►
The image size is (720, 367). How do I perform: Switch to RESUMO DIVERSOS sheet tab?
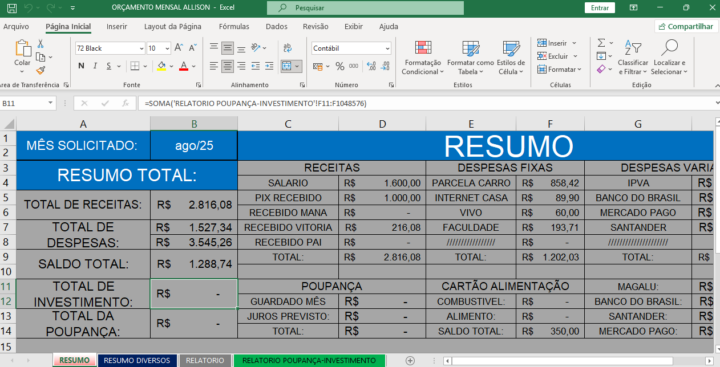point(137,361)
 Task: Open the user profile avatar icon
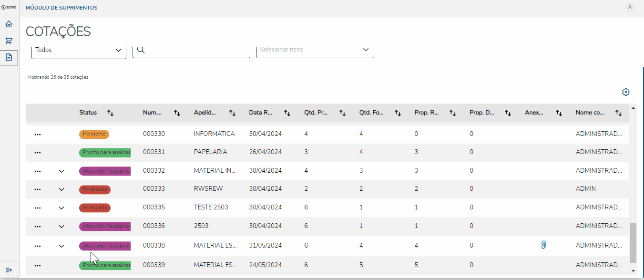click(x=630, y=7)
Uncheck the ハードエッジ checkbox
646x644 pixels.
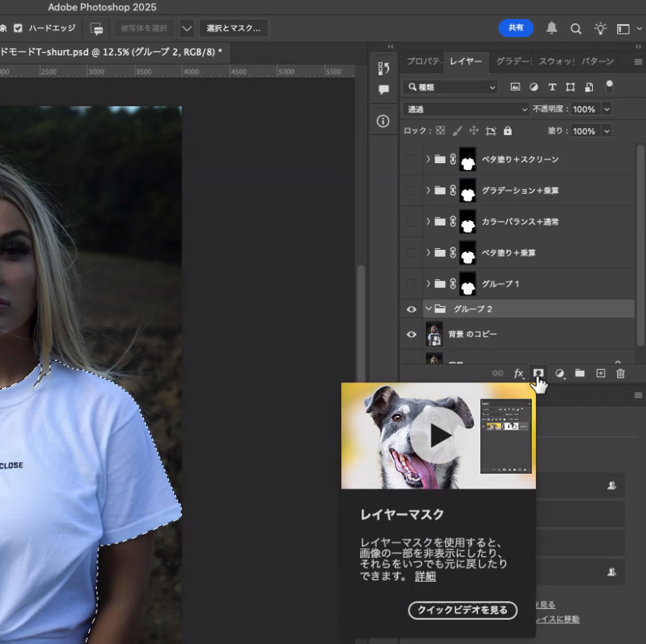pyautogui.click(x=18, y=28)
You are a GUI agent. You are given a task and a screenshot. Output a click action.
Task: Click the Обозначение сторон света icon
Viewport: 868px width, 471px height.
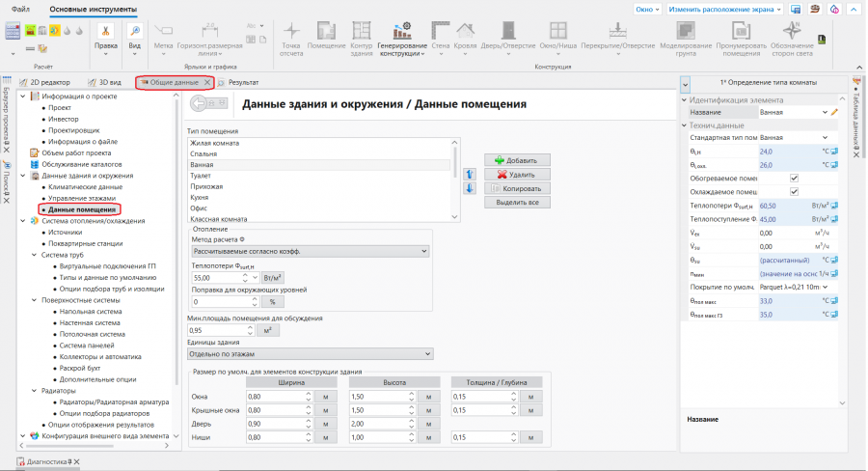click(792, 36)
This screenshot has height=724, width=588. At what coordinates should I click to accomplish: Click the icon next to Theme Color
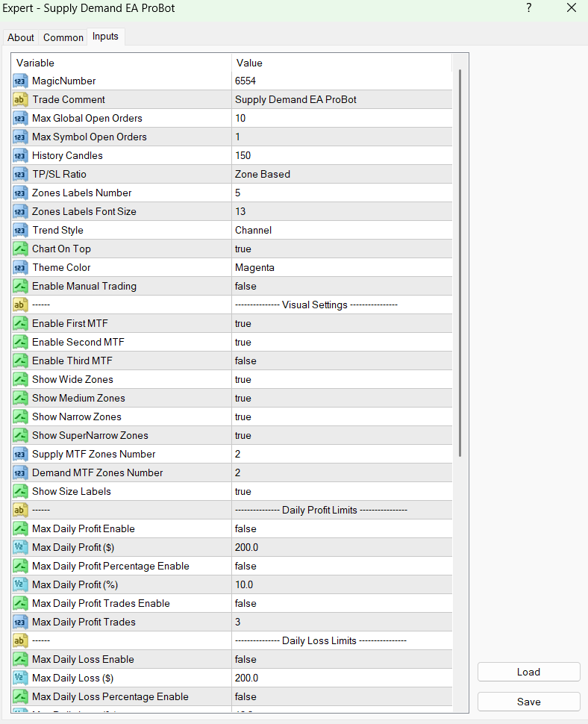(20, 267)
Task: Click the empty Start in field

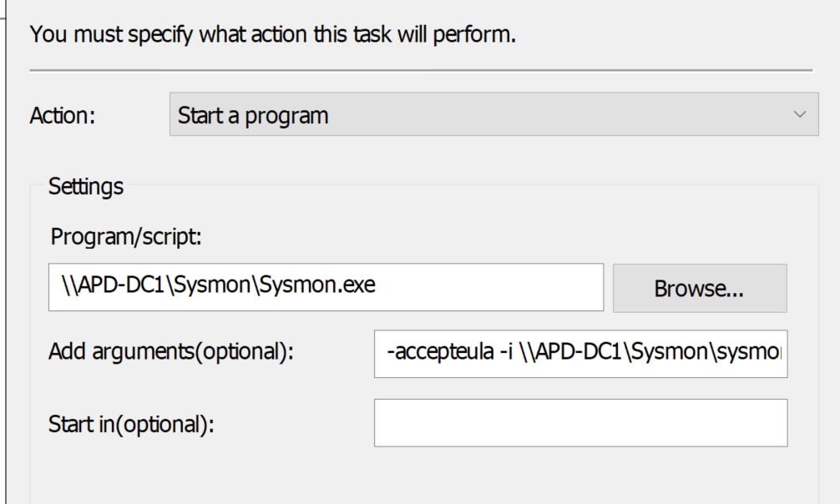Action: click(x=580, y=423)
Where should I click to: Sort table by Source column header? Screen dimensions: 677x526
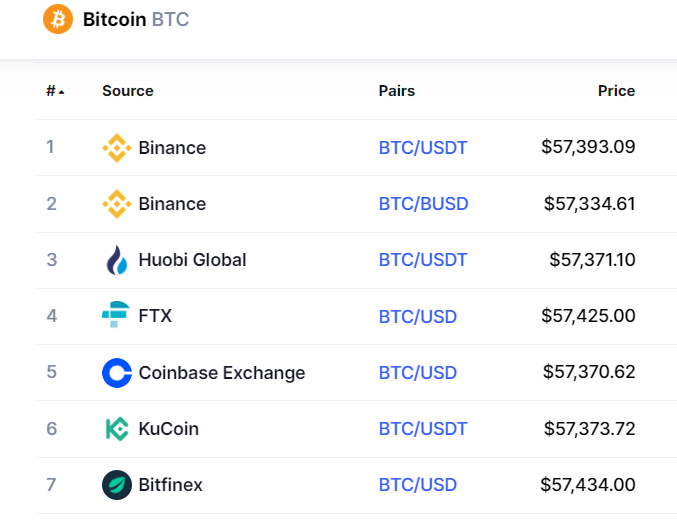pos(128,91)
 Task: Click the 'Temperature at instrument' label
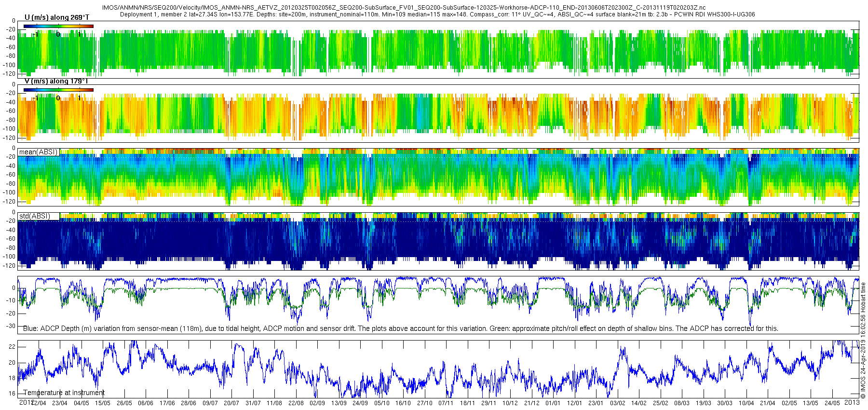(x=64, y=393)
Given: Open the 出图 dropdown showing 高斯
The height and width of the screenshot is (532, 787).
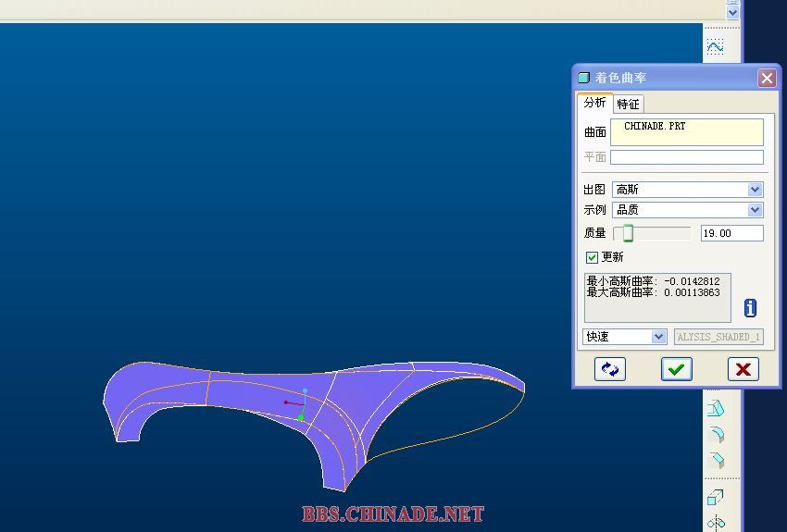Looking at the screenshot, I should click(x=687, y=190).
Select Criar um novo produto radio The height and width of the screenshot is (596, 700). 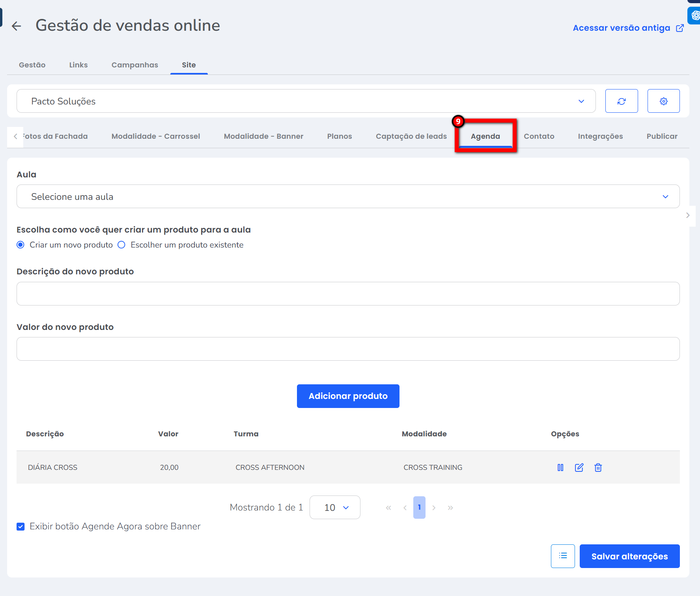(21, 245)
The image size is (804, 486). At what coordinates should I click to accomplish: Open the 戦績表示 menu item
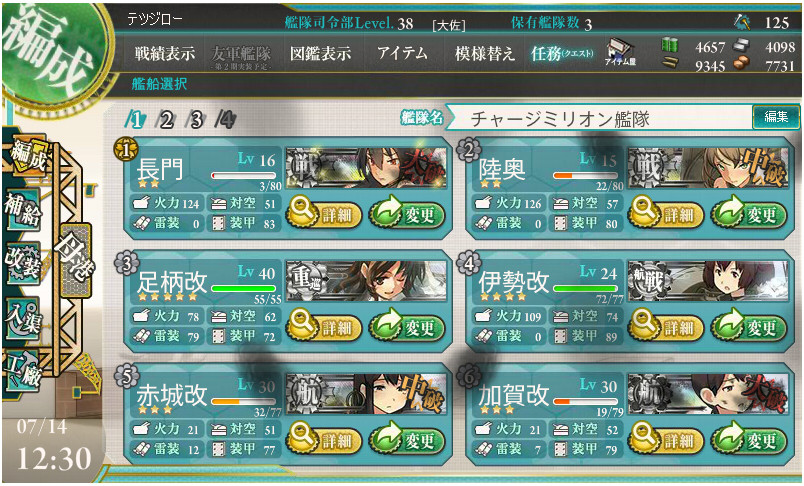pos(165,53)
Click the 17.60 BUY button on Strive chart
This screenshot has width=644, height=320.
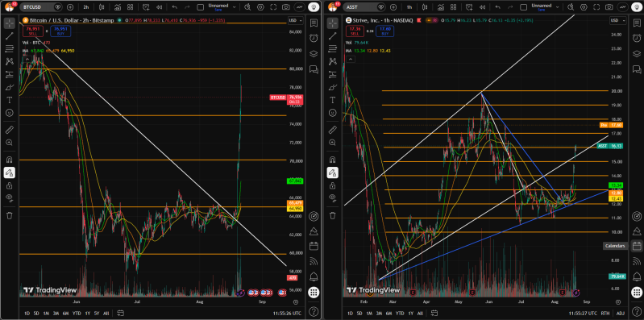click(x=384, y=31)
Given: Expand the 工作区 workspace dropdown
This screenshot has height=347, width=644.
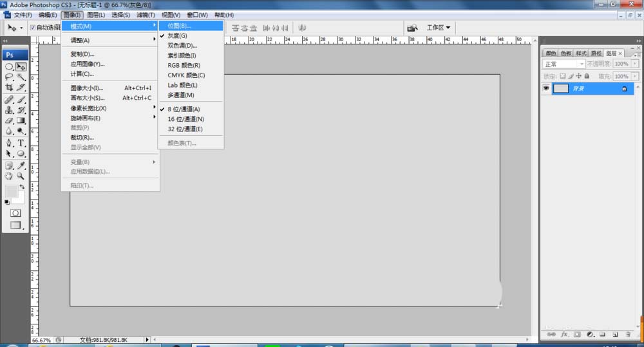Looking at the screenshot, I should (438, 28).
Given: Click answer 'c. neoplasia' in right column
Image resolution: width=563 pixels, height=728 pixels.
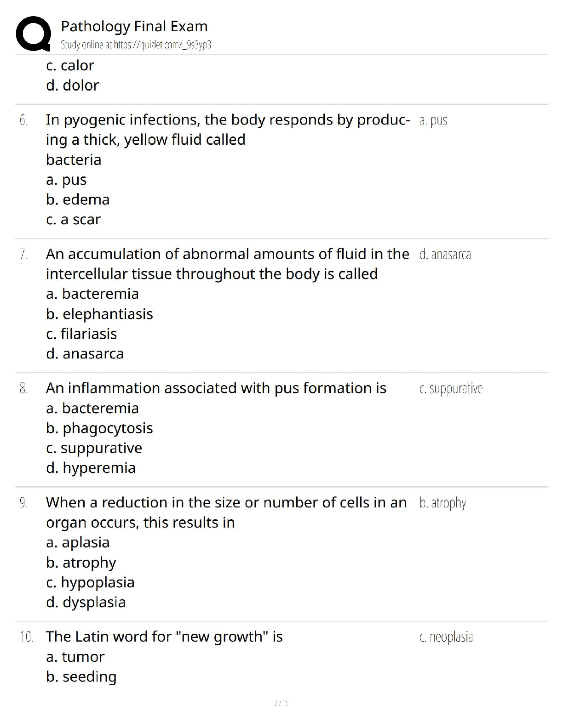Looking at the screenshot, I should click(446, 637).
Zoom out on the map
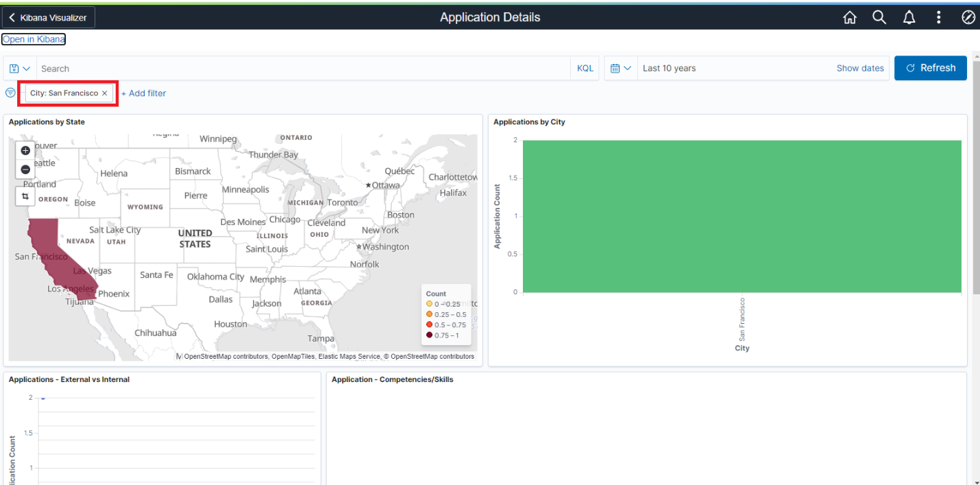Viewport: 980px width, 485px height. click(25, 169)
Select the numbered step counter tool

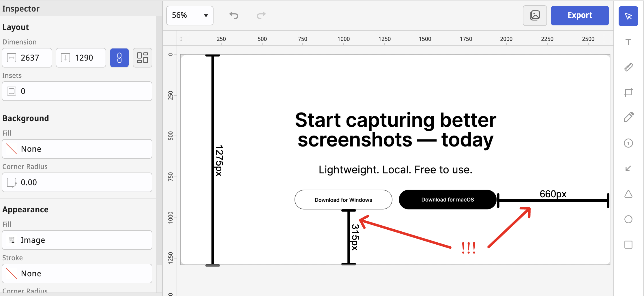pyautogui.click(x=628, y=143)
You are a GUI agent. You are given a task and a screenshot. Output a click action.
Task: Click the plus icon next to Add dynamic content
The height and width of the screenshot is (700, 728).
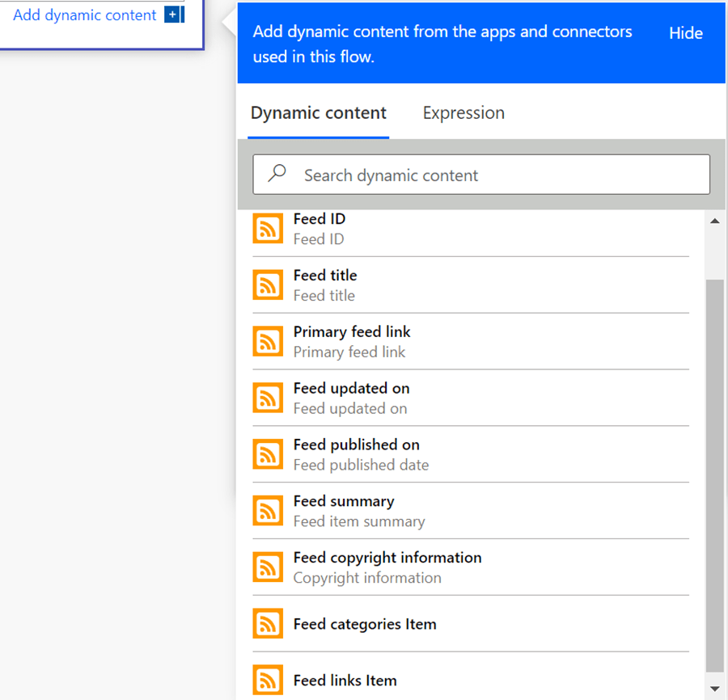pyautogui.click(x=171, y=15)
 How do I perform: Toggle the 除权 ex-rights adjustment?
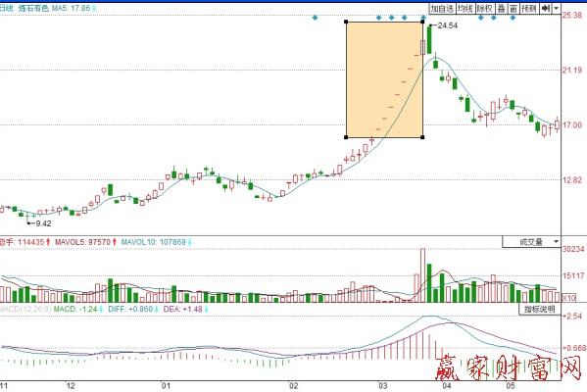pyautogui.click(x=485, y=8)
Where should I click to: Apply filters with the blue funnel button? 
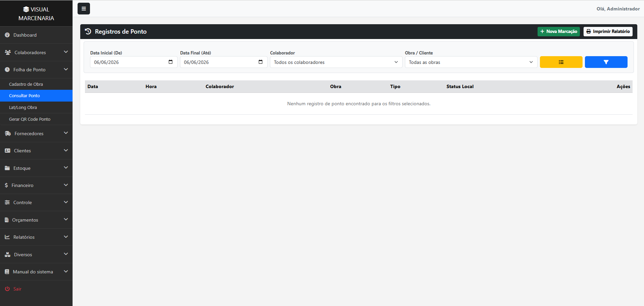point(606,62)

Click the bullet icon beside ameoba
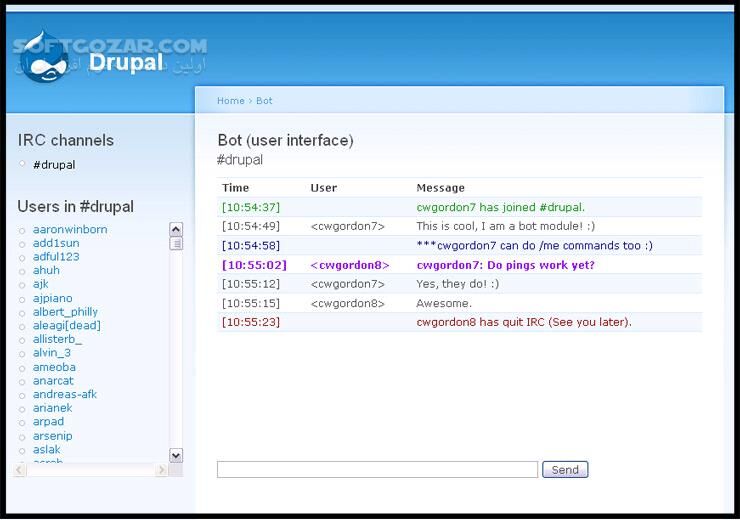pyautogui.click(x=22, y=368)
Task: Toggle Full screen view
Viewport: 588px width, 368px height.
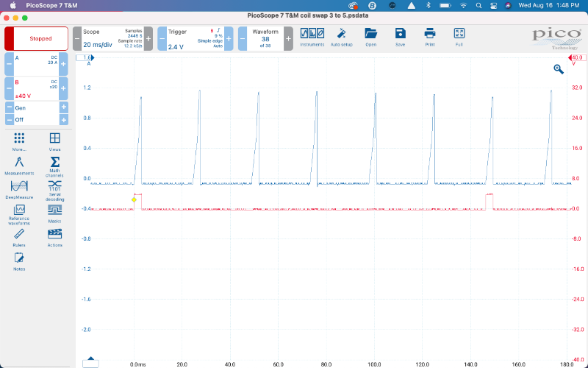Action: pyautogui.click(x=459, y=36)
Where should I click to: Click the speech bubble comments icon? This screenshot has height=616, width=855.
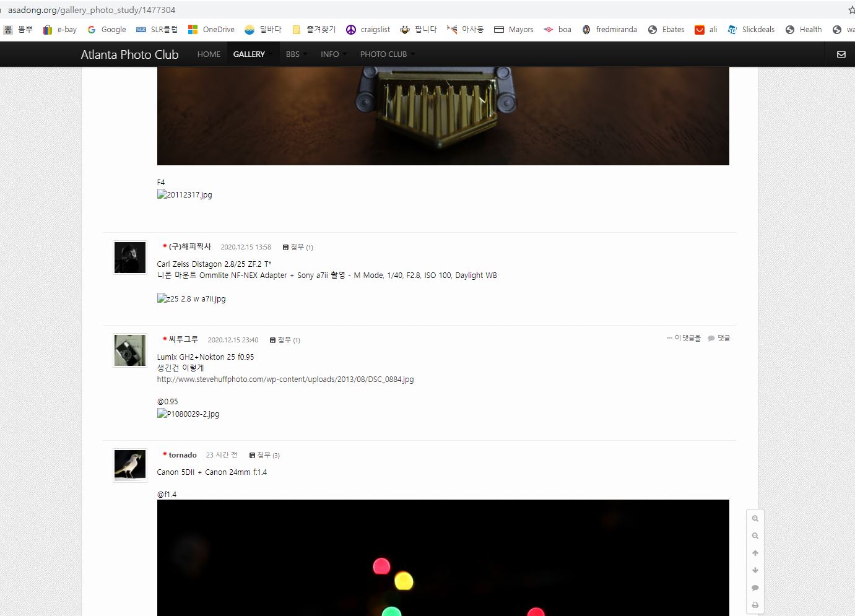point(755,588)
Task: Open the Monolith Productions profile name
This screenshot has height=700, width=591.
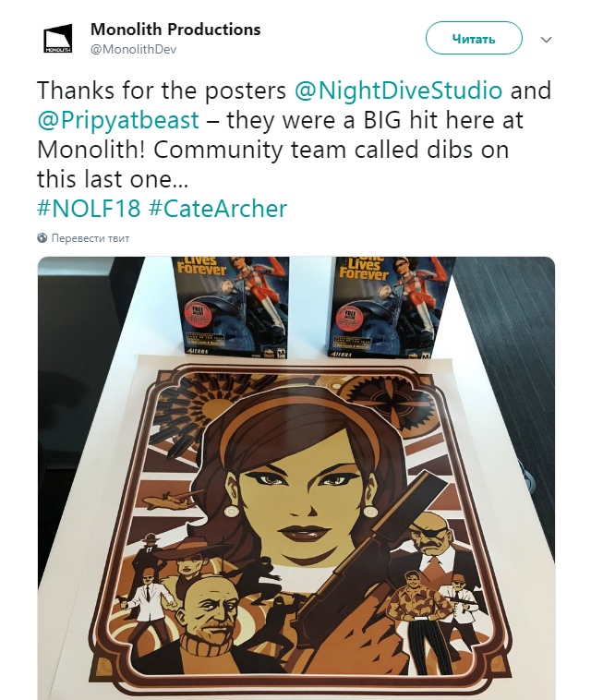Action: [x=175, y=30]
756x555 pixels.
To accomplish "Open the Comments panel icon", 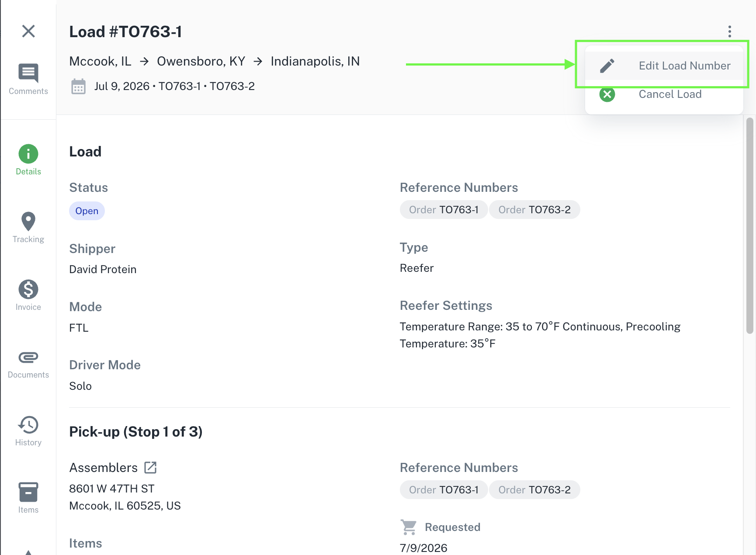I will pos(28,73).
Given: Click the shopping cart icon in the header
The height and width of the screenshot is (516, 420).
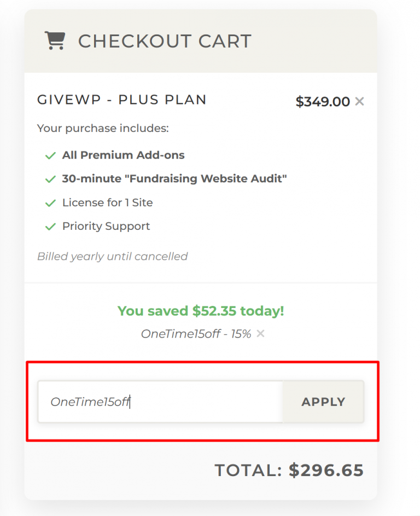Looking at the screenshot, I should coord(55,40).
◄
No pictures belong in the output. Restate word for word only the lines from the one containing "The height and width of the screenshot is (516, 420)." to the end of the entries above.

The height and width of the screenshot is (516, 420).
Looking at the screenshot, I should coord(55,40).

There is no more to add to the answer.